Whole bee homogenates were prepared as described earlier with few modifications66. Briefly, 10 bees were weighed, rinsed with acetone (to remove pollen and other residues) and homogenized on ice in a 12-ml glass tube with 4 ml of a freshly made homogenization solution (phosphate buffer saline containing 0.05 mM antipain, 5 µM pepstatin A and 0.5% ascorbic acid, pH = 7.5). Two ml of the resulting homogenate were transferred into a second 12-ml glass tube and kept on ice for retinoids, carotenoids and α-tocopherol analysis by HPLC. The remaining homogenate was centrifuged at 4 °C, 9600 × g for 10 min. The supernatant (whole bee extract) was aliquoted and frozen at −80 °C for subsequent lipid peroxidation (LPO) and triglyceride quantifications. Eight pools of 10 bees were prepared for each concentration of insecticides tested.
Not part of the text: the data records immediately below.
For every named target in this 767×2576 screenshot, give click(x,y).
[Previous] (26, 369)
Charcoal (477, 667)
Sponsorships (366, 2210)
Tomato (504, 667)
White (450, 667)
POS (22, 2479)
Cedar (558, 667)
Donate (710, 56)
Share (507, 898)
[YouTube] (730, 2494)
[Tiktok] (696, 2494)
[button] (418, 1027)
Prior to HPLC analysis, whole bee homogenate (2 ml) was mixed with 1 ml of MeOH containing 0.1% BHT, vortexed for 30 s and extracted three times with a 50:50 hexane (containing 0.1% BHT)/acetone solution. A volume of 4 ml was used for the first extraction, while 3 ml were used for the second and the third extractions. After each addition of the hexane/acetone solution, the tube was vortexed for 90 s and centrifuged for 5 min at 1625 × g. In order to reduce the evaporation time, the supernatant (1.5 ml) of the first extraction was collected and distributed evenly between two 5-ml disposable glass tubes and evaporated to dryness for 10 min in a vacufuge (EppendorfTM, Fisher Scientific, Ottawa, Canada) at 45 °C. This procedure was repeated with the second extraction (1.7 ml) and the third extraction (1.5 ml). The residue in each tube was resuspended in 100 μl acetonitrile and vortexed for 30 s. From each tube, 80 μl were collected and combined in a 5-ml disposable glass tube, vortexed for 10 s and injected in the HPLC system.
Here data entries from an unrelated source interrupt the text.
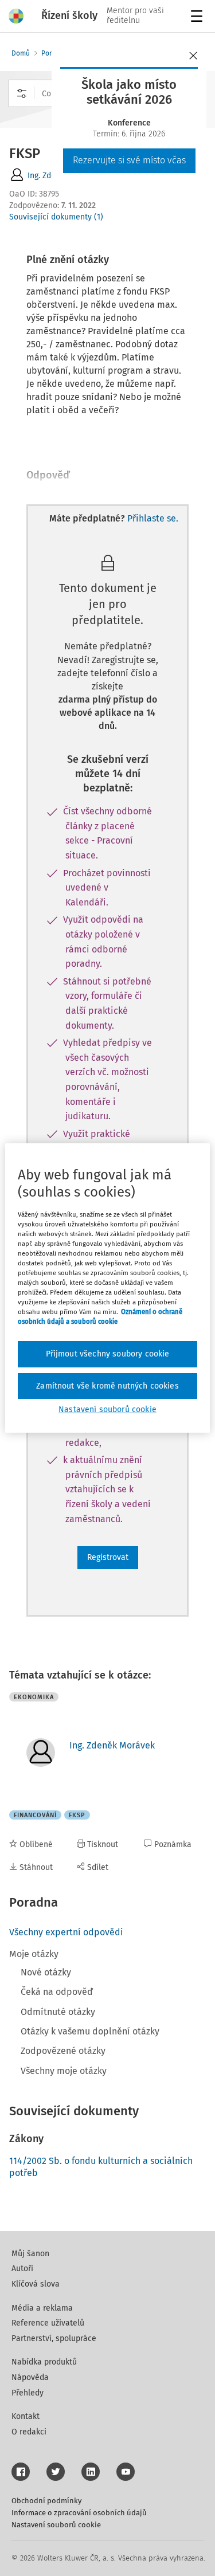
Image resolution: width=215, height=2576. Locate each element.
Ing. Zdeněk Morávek (112, 1745)
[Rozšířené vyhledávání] (21, 93)
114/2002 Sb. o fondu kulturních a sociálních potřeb (101, 2166)
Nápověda (30, 2377)
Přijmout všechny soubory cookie (108, 1354)
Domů (20, 53)
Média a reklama (42, 2308)
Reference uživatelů (47, 2323)
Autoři (22, 2268)
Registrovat (107, 1557)
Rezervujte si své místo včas (129, 160)
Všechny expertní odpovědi (66, 1932)
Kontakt (25, 2416)
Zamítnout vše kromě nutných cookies (107, 1386)
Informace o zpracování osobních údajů (79, 2512)
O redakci (28, 2432)
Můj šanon (30, 2254)
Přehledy (27, 2393)
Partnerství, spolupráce (53, 2338)
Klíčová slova (35, 2284)
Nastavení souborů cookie (56, 2524)
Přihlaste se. (152, 518)
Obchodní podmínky (46, 2500)
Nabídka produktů (44, 2362)
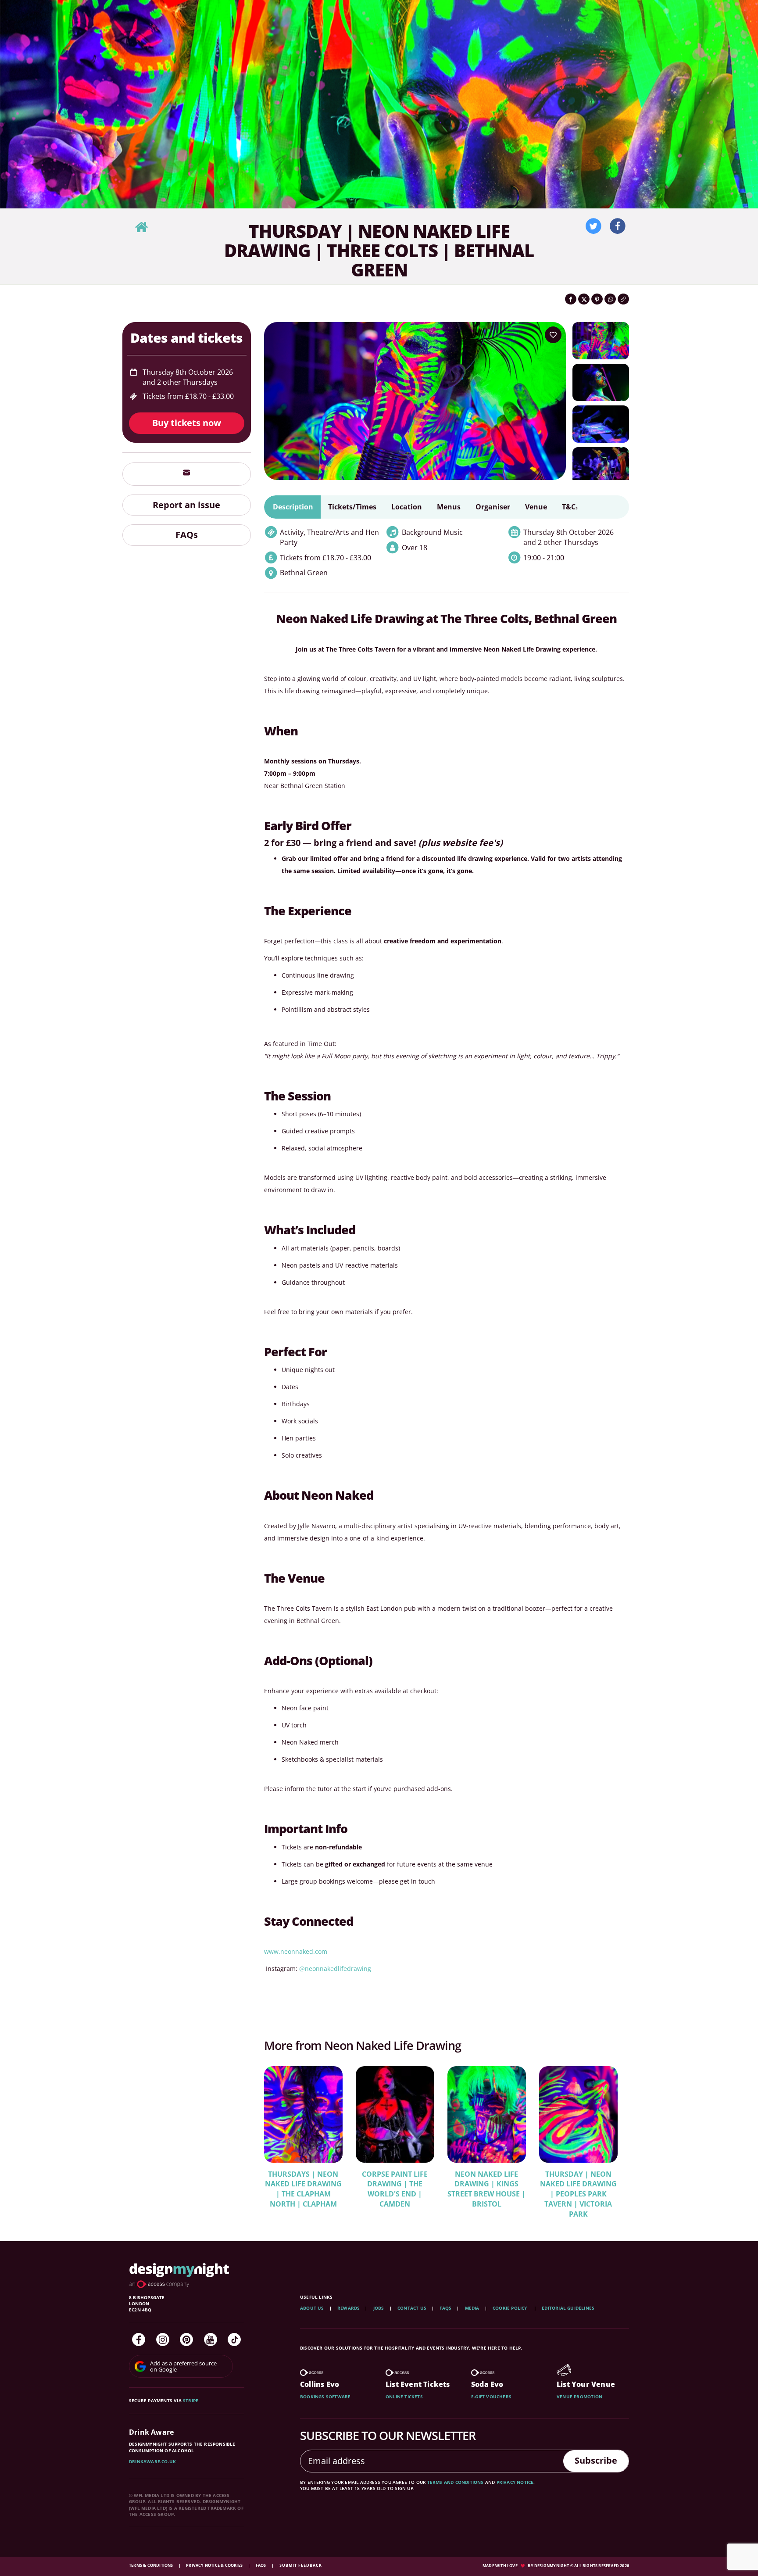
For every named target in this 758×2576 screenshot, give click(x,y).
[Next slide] (611, 2136)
HPLC analysis of α-tocopherol, carotenoids and retinoids

Two injections were performed simultaneously in two reversed-phase HPLC systems (Water Corporation, Milford, MA) connected to Empower Pro software (version 5.0), a model 510 pump and a model 7725i Rheodyne injector.
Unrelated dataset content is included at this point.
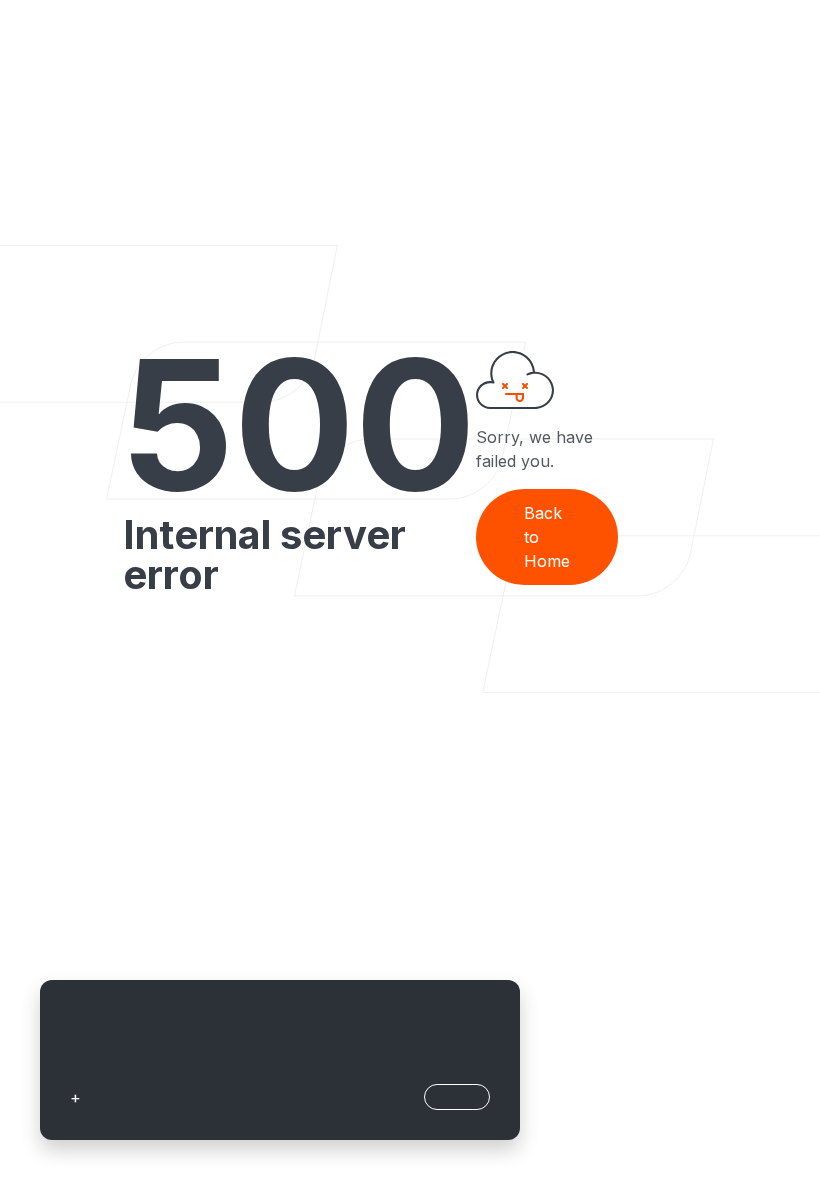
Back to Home (547, 537)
HPLC 1 – Carotenoids and α-tocopherol

Carotenoids (30 μl) were detected at 445 nm using the chromatographic conditions of Hedrei-Helmer et al. (2015)47. α-Tocopherol was detected at 292 nm using the same chromatographic method.

HPLC 2 – Retinoids

Retinoids (80 µl) were separated on an Ace C18 analytical column, 4.6 × 150 mm, 3 μm (Canadian Life Science, Peterborough, ON, Canada), using a recently published method45.

Lipid peroxidation (LPO) quantification

Oxidative stress was evaluated using 200 µl of whole bee extracts and the TBARS method presented earlier47. This method relies on the quantification of MDA, a product of LPO that reacts with TBA. TBARS values were reported relative to triglyceride level to correct for any difference in lipids between samples, as suggested by Jentzsch et al. (1996)68. Triglycerides were measured with the EnzyChromTM Triglyceride Assay Kit from BioAssay Systems (Cat# ETGA-200) using 40 μl of the same extract.

Statistical analyses

Survival was tested with Log-rank (Mantel-Cox) tests comparing curves from each concentration to their respective control group. Mean daily syrup consumption per bee, whole body mass, retinoids (13-cis-4-oxo-RA, all-trans-4-oxo-RA, 13-cis-RA 9-cis-RA, all- trans-RA, all-trans-ROL and RALD), carotenoids (lutein, zeaxanthin, α-/β-cryptoxanthin, α-/β-carotene), α-tocopherol, triglycerides, LPO (TBARs) and AChE activity values were compared using the GLM (general linear model) one-way analyses of variance. The normality of data distribution and the homogeneity of variance were addressed with Shapiro-Wilk and Levene tests respectively, and outliers were identified and discarded following a Grubb’s test (<2% of data for all parametric tests). In case of unequal variance, a Welch’s ANOVA was performed. Significant models (p < 0.05) were followed up on with a Dunnett t test against the control group. When transformations failed to normalize the distribution of data, non-parametric Kruskal-Wallis (KW) tests were used, followed by Dunn’s multiple comparisons test. The non-parametric Jonckheere-Terpstra (JT) test, based on the medians ordered in a particular direction, was performed to detect a possible trend related to a concentration-response relationship. Statistics were performed with SPSS 18.0 software (IBM Corporation, NY, USA).